The Selic rate went from 2% to 2.75% a year, surprising analysts
Wellton Máximo
Published on 18/03/2021 - 12:16
Brasília
Edifício do Banco Central no Setor Bancário Norte
© Marcello Casal JrAgência Brasil

Amid hikes in food prices spreading to other sectors, Brazil’s Central Bank raised the country’s benchmark interest rate for the first time in six years. The Monetary Policy Committee, or Copom, unanimously decided to increase the Selic from two to 2.75 percent a year. The move took financial analysts by surprise, who were expecting 2.5 percent.

The decision, made Wednesday (Mar. 17), lifts the Selic for the first time since 2015, when it had been brought up from 13.75 to 14.25 percent a year, which was held steady until October 2016, when the Copom once again reduced the benchmark interest until it reached 6.5 percent a year in March 2018. In July 2019, the Selic was cut again until it stood at a yearly two percent in August 2020, influenced by the economic slowdown brought about by the COVID-19 pandemic. This was the lowest level in this time series, initiated in 1986.

Inflation

The Selic is the Central Bank’s main tool to curb the official inflation, as gauged by the National Broad Consumer Price Index, or IPCA. The indicator closed out February at 5.2 percent for the 12-month period, pressed by the dollar and the hike in food and fuel prices. The amount is near the ceiling of the inflation target.

For 2021, the National Monetary Council (CMN) set the inflation target at 3.75 percent, with a tolerance margin of 1.5 percentage points. The IPCA, therefore, must not exceed 5.25 percent this year, or go below 2.25 percent.

Statement

The benchmark interest rate is used in negotiations on public bonds under the Special Clearance and Escrow System—the Selic—and serves as a gauge for the other interest rates in the economy. By pulling it up, the Central Bank holds in check the excess of the demand that exerts pressure on prices, as higher interest makes credit more expensive and boosts saving.

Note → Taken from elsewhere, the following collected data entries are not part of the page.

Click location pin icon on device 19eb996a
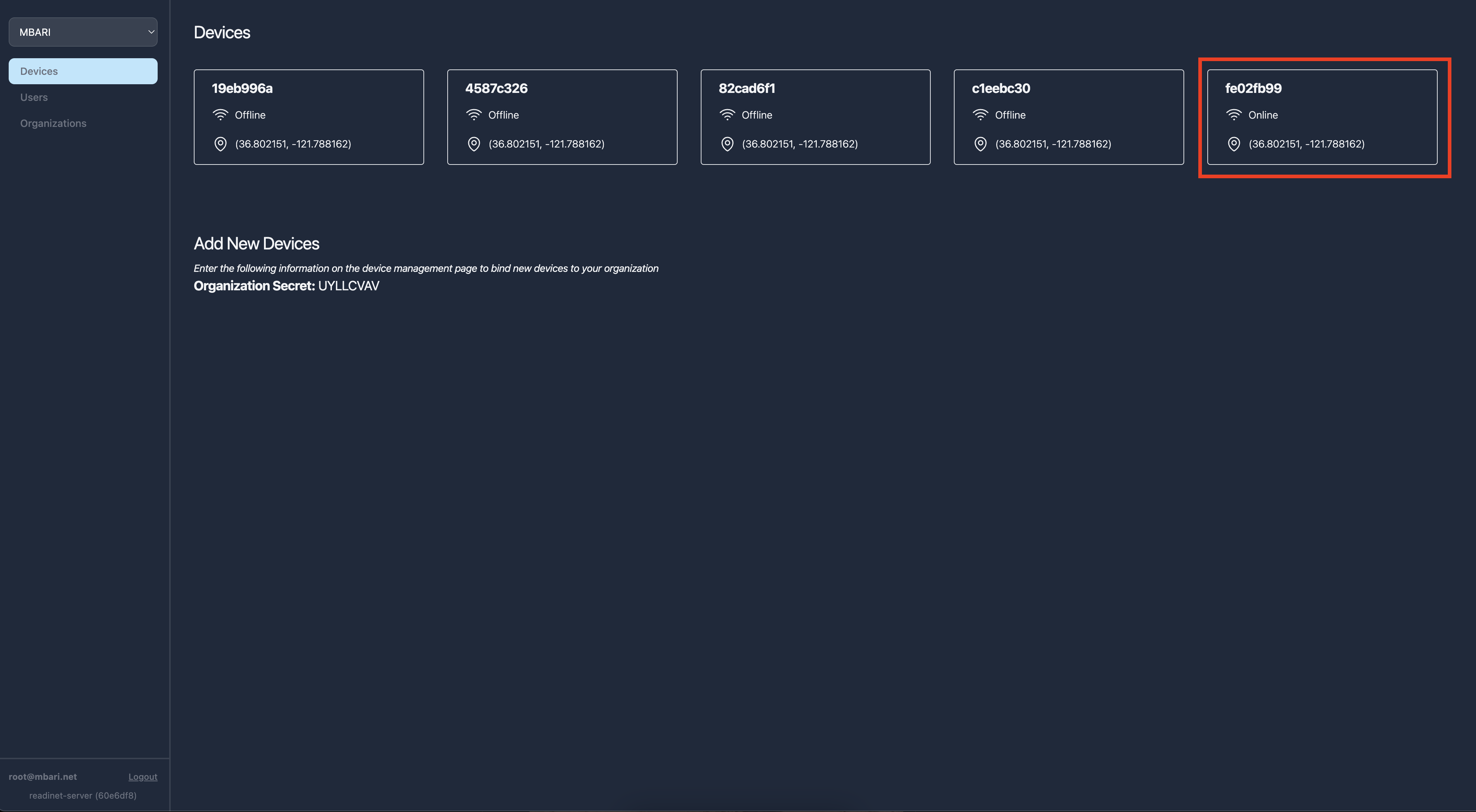Screen dimensions: 1476x812 tap(220, 144)
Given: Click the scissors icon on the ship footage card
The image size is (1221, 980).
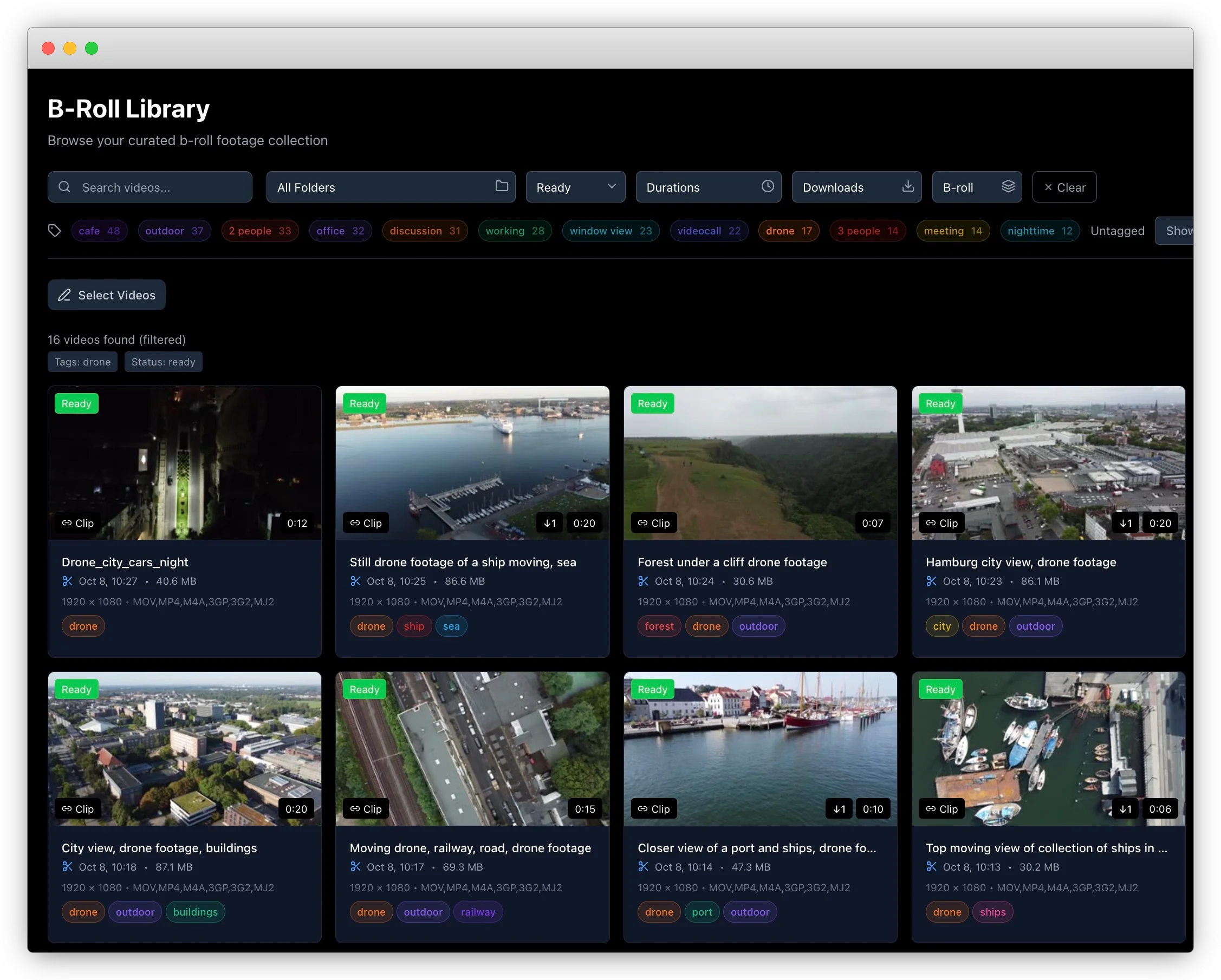Looking at the screenshot, I should coord(356,581).
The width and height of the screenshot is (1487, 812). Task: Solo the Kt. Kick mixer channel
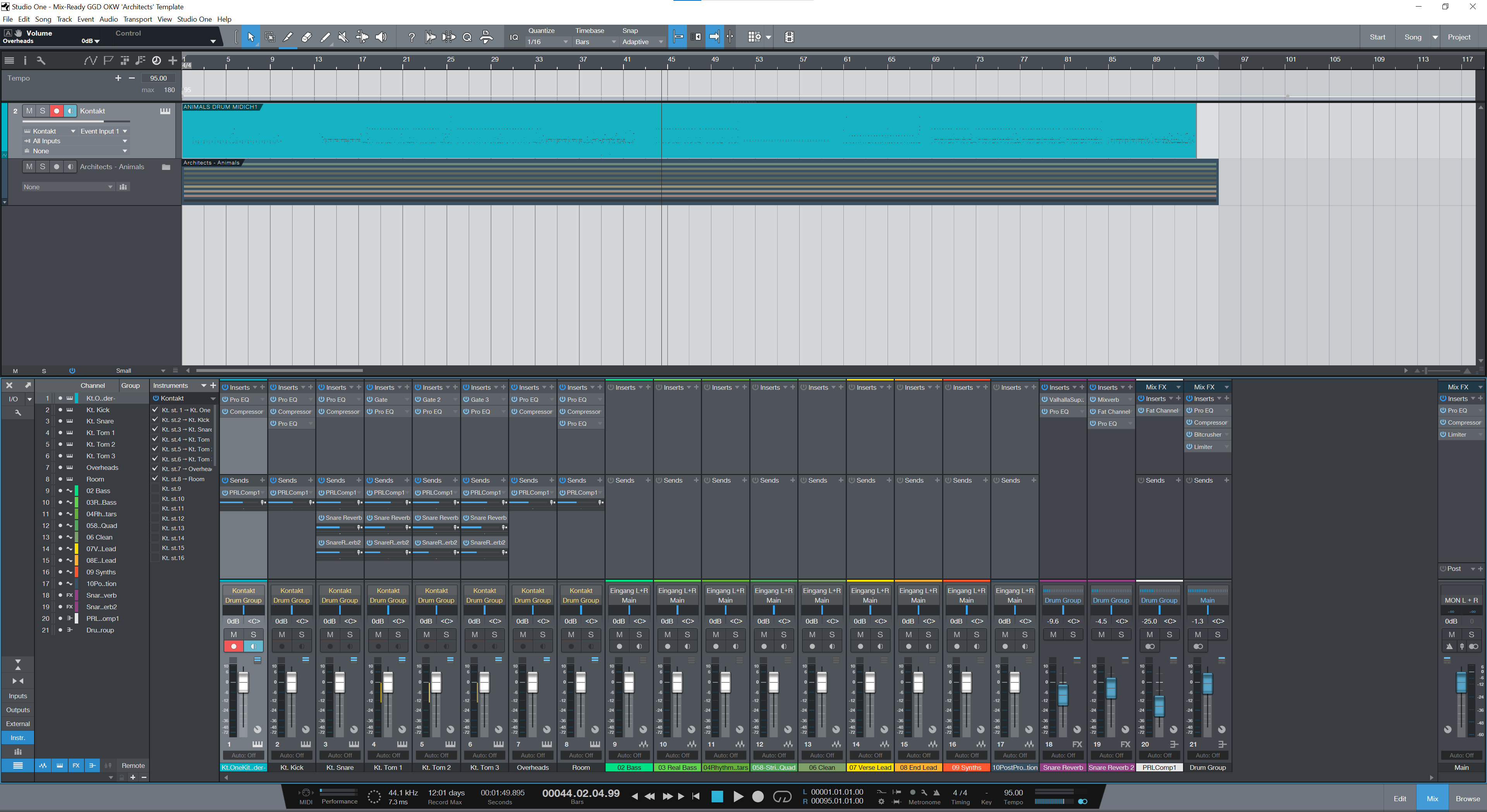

In a statement, the Central Bank declared that the rise in the Selic rate makes it less likely for this year’s inflation target to be breached and helps preserving expectations for longer horizons. The strategy, the bank argued, is compatible with the plan to meet the target in 2022, despite the temporary strengthening in social distancing.

The Central Bank also said it plans to raise the interest in another 0.75 percentage points in the next Copom meeting, on May 4 and 5, should there not be a significant change in forecasts for the inflation or the balance of risks.